Shanghai. Word that implies something almost exotic. Shanghai Express. Shanghai Gesture. Shanghai Lil. I knew someone from Shanghai. Nothing special, really.
I remember the first time I watched the Shanghai Express pull out of Von Sternberg’s city with military men bayoneting melons as their pifer. Dietrich as Lil was on board. She was looking exotic. Dietrich always could adapt that personae for me. A cold lady of ice who promised that if someone got to close they’d get burned and enjoy every second of it. I’ll bet they asked for more.
But Shanghai is the word. You know I wasn’t even sure what it might mean. Probably something like cit6y of the Shangs. So ordinary. I’ll bet they don’t even have a Shanghai Sling.

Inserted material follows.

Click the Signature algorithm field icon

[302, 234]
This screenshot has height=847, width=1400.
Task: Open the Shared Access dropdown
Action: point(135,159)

But my question returns to the exotic. Around here the most exotic thing we have is a couple of salamanders growing in the Branch. That and Milt Harvey’s 48 Ford Truck. That thing is more Bondo than metal. We don’t put much stock in things exotic. We like the ordinary.
Suzy Jacobs ordered something risqué from Fredericks of Hollywood a few years ago. That might have seemed exotic to hubby Ward but the plain brown paper wrapper was partially see through. Everybody in the county knew about it before Ward. Might have been interesting to see Suzy in that rig. I understand it had holes where her things were supposed to pop through.
Today I was down at the spring near the creek. Looked through the cool water and for a second I thought I spotted a piece of gold nugget. Now that would have been something. It was the wrapper from around a Hershey kiss. Damn. An empty kiss wrapper.